→ **Exercise tasks**:
1. Output everything in the Dateland column from "Dateland: Objective Uncoupling" down to "spirits of elderflower.", word for word.
2. List every person named in the Dateland column, real or fictional, including the byline.
3. Resume the Dateland column about Ayn Rand and Nathaniel Branden after its last sentence.

====== Exercise passage ======

Dateland: Objective Uncoupling

By Jennifer Parello January 8, 2015

Categories: Dating & Relationships, Our Lives

A few weeks ago, I spotted an obituary of Ayn Rand’s paramour, Nathaniel Branden. The New York Times used the word “paramour” in the headline, which tickled me to no end. It invoked a more emotionally nuanced time of lost romantic rituals: seduction scenes on fainting couches and getting tipsy on spirits of elderflower.

I’ve tried to read Ayn Rand’s The Fountainhead at least a dozen times, but I’ve never managed to finish it. I always give up about halfway through, because her lead character—the idealistic architect Howard Roark—is about as compelling as a piece of tree bark. So, I always abandon the novel before it turns sexy. Apparently, those patient enough to muddle through Roark’s endless treatises on the joys of unrestricted capitalism and the value of ego are rewarded with rough, sweaty sex in a rock quarry, followed by a dizzying soap opera that ends with a rape victim gleefully marrying her rapist.

Who knew that Ayn Rand, that patron saint of pragmatism, had it in her? She of the severe haircuts and opposition to altruism. (What type of monster opposes altruism?) Well, according to the obituary of Nathaniel Branden, Rand enjoyed something other than spending her weekends discussing philosophy with her admirers. She liked having sex with them, too.

There have been suggestions that she dabbled in the dark bedroom arts with a young Alan Greenspan, the future Federal Reserve Chairman and pinup boy for the Reagan administration. And her affair with Branden, who was 25 years her junior, was well documented.  They shared a passion for “rational selfishness” and oral sex, so with the consent of both of their spouses, they embarked on a long affair, which eventually ended in a very public fashion.

====== Data for review ======

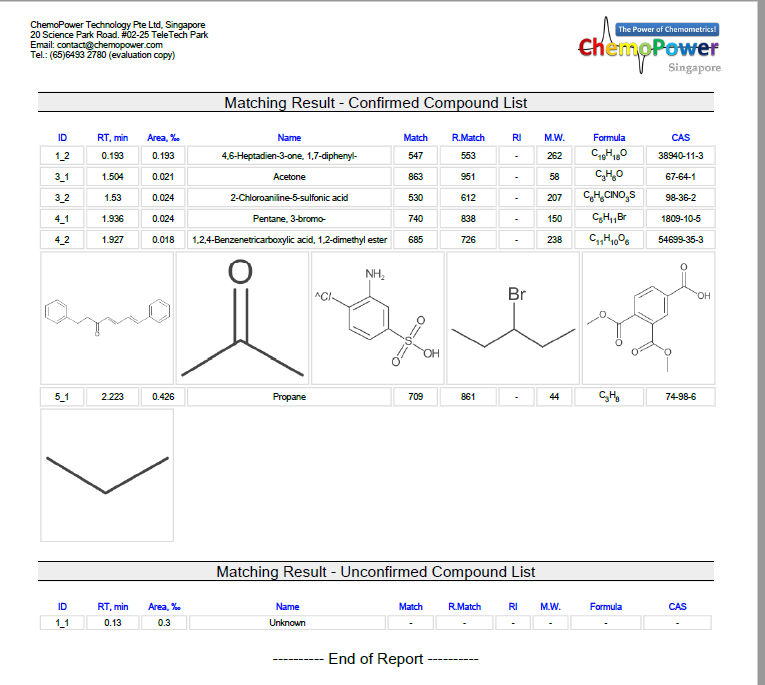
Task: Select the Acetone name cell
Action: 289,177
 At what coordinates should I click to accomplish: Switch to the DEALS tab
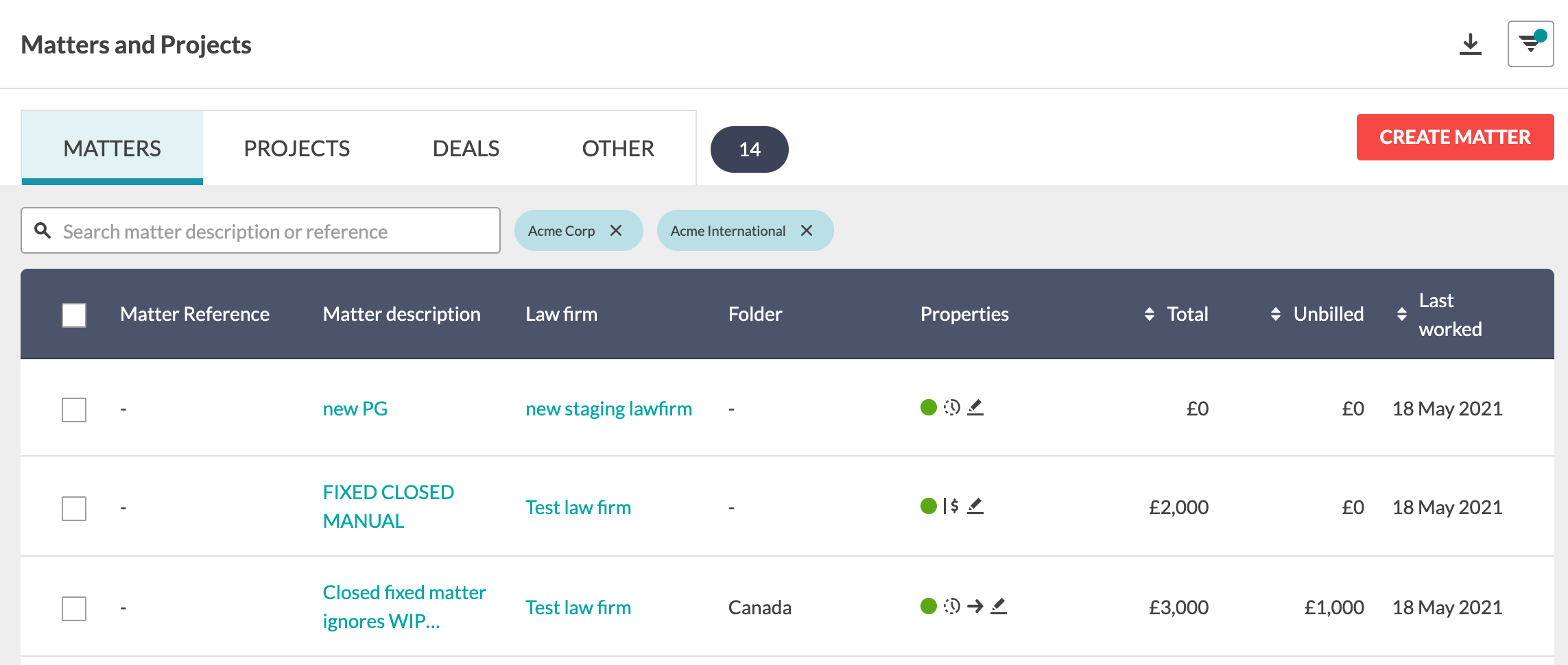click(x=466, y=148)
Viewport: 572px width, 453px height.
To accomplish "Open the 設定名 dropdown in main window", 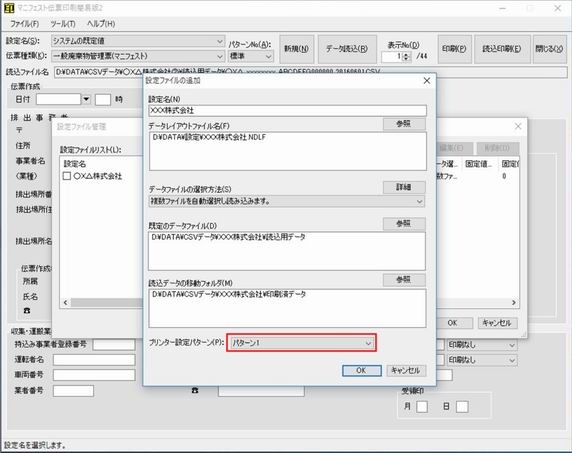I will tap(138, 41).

======

→ **Written responses**:
1.
Dateland: Objective Uncoupling

By Jennifer Parello January 8, 2015

Categories: Dating & Relationships, Our Lives

A few weeks ago, I spotted an obituary of Ayn Rand’s paramour, Nathaniel Branden. The New York Times used the word “paramour” in the headline, which tickled me to no end. It invoked a more emotionally nuanced time of lost romantic rituals: seduction scenes on fainting couches and getting tipsy on spirits of elderflower.

2.
- Jennifer Parello
- Ayn Rand
- Nathaniel Branden
- Howard Roark
- Alan Greenspan
- Reagan

3.
OK, so why am I writing about this? Well, I’ve been doing some research into the best ways to end a romantic relationship. Lately, I’ve witnessed a blizzard of breakups in my circle of friends, one more ugly than the next. Ever since gay marriage became legal, it seems that every gay I know is rushing into matrimony simply to legitimize their desire to divorce. And, sadly, no one is doing it with any style.

It’s all so obvious and dreary: fights over money and pets; demands that their friends take sides in the split-up; late-night drunken confessions on Facebook about their ex’s sexual inadequacies.

So, I was interested to learn how a bloodless intellectual like Rand handled her breakup with Branden. Surely, someone who opposed democracy on the grounds that the masses were “lice” and “parasites,” would be far more evolved than we lowly vermin and would negotiate a breakup with cool emotional distance. But, I was wrong.

Rand founded a philosophical movement called Objectivism, which maintains that the only virtue is selfishness. She and Branden used this philosophy to justify their adulterous affair: it made them happy, so they did it. However, when Branden began an affair with a fashion model 35 years younger than Rand, Objectivism was tossed out the window.

Rand, a woman scorned, reacted by banishing Branden from her inner circle and publicly denouncing him in her intellectual journal, The Objectivist. So, basically, she did what we all do: she became petty and vicious and demanded that her friends exile him. And then she posted mean stuff about him on what was, in effect, an old-timey version of Facebook.

So, the moral to this column: all the recent talk about “conscious uncoupling” is just nonsense. Breakups are messy and dreadful and no one does them well. So, embrace the awfulness and enjoy the social media rants. And be kind, because when it’s your turn to breakup, you’ll do it just as badly.